La montée de la judiciarisation et l’arrivée du concept de Gouvernance d’entreprise ont fait prendre conscience aux entreprises de l’importance de maîtriser leur production documentaire. L’archivage a longtemps été considéré par les entreprises comme une charge, un coût ou une obligation sans valeur. L’objectif était surtout de faire « disparaître » le papier des bureaux ou de libérer de l’espace sur les serveurs. Aujourd’hui, nombreuses sont les Directions Générales qui reconnaissent la nécessité de conserver pour préserver les traces et les preuves de leurs activités. La publication de la norme ISO 15489 sur le Records Management il y a plus de 10 ans maintenant a permis de conceptualiser une approche de l’archivage plus en phase avec les besoins des entreprises. Dans le même temps l’engouement pour la gestion et le partage des connaissances a pris un essor considérable. En parallèle à l’approche RM se développait une démarche KM (Knowledge Management). Force est de constater que si ces deux démarches ont au moins un point commun : la gestion de l’information, jamais elles ne parviennent réellement à se rencontrer dans les entreprises ! J’ai eu à mener différents projets d’archivage et je me suis toujours appuyée sur la norme 15489 sans jamais réellement me poser la question des liens entre KM et RM. La mise en œuvre d’une politique d’archivage au sein de la Recherche et Innovation de l’Oréal m’a amenée à repenser les besoins de l’entreprise et des collaborateurs. En effet, analyser l’information managée par le KM ou relevant du RM, c’est constater que ces deux démarches ont un périmètre documentaire commun. Il s’agit de prendre en compte des documents à la fois engageants mais aussi de connaissance. Ils sont engageants pour l’entreprise ou ses dirigeants et de connaissance pour les collaborateurs.

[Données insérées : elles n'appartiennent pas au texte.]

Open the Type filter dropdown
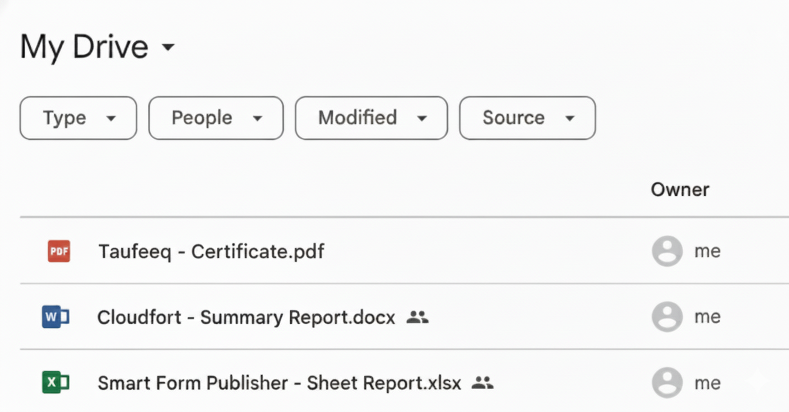This screenshot has height=412, width=789. point(78,118)
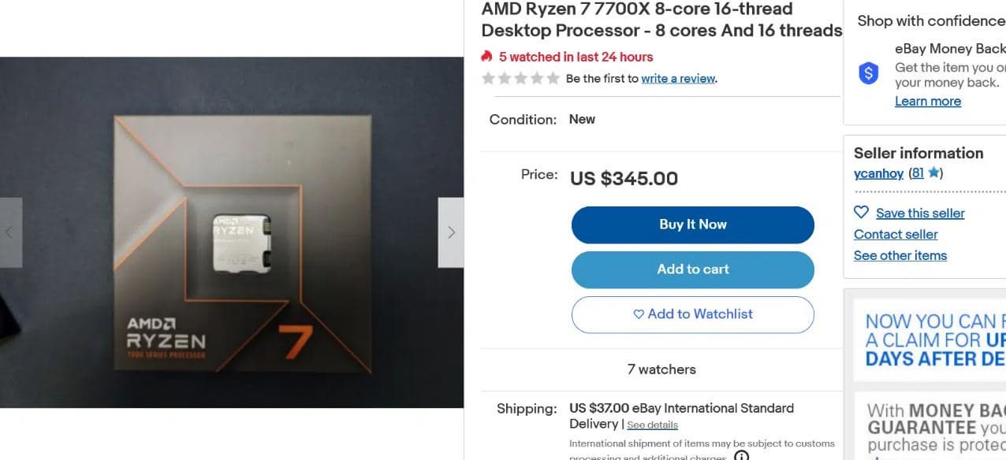Click the previous image arrow
Viewport: 1006px width, 460px height.
pos(10,232)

En effet parler d’archivage en ne mettant en avant que les seules exigences règlementaires est, à mon sens, trop restrictif et ne reflète pas tous les besoins en R&D. En revanche prendre en compte les connaissances produites en interne c’est permettre la valorisation du savoir des experts et ce, à deux niveaux dont l’un va permettre de répondre aux besoins de traçabilité des engagements pris par l’entreprise. Les archives sont à l’actif du bilan des entreprises en ce qu’elles représentent une valeur contenue dans des documents engageants. De la même manière, le savoir des experts est à la fois une valeur pour le fonctionnement de toute organisation mais aussi un savoir à partir duquel le management peut s’engager. Préserver les savoirs des experts c’est valoriser leur expérience et leurs connaissances acquises au fil des années. C’est à mon sens, un apport considérable à toute démarche d’archivage. En effet archiver ce n’est pas seulement conserver et détruire, c’est aussi savoir pourquoi et pour qui on conserve. C’est un acte de gestion fort qui démontre l’engagement et la connaissance des managers dans ce représente l’information produite, les savoirs sur lesquels peuvent reposer leurs choix. En fait, gérer les documents avec prise en compte de règles de gestion et dans le respect d’une politique d’archivage validée par les décideurs, c’est adopter une démarche d’archivage managérial.
C’est aussi permettre à l’entreprise d’anticiper sur des besoins futurs : démontrer, prouver expliquer. L’archivage managérial c’est prendre en compte les lois qui définissent les documents à conserver, la gestion des connaissances qui permettra à la fois de protéger les savoirs mais aussi d’aider à l’innovation et enfin, l’expérience de ré-utilisation d’informations qui donne de la valeur probante à certains documents (le choix d’utilisation d’une matière première en s’appuyant sur les expériences d’un chercheur ou sur les écrits d’un collaborateur mondial reconnu par ses pairs°
L’archivage managérial c’est donner un sens et un contexte aux décisions prises soit par les collaborateurs soit par le management. C’est le moyen d’expliquer pourquoi, dans quelles conditions et fonction de quel état de l’art et des connaissances une décision a été prise.
L’union du Knowledge Management et du Records Management, dans ce qu’elle permet à la fois de répondre aux besoins des collaborateurs (protéger, valoriser et partager leur savoir) et aux besoins de l’entreprise (protéger, maîtriser et tracer les documents engageants) est une approche pragmatique des besoins de gouvernance de l’information.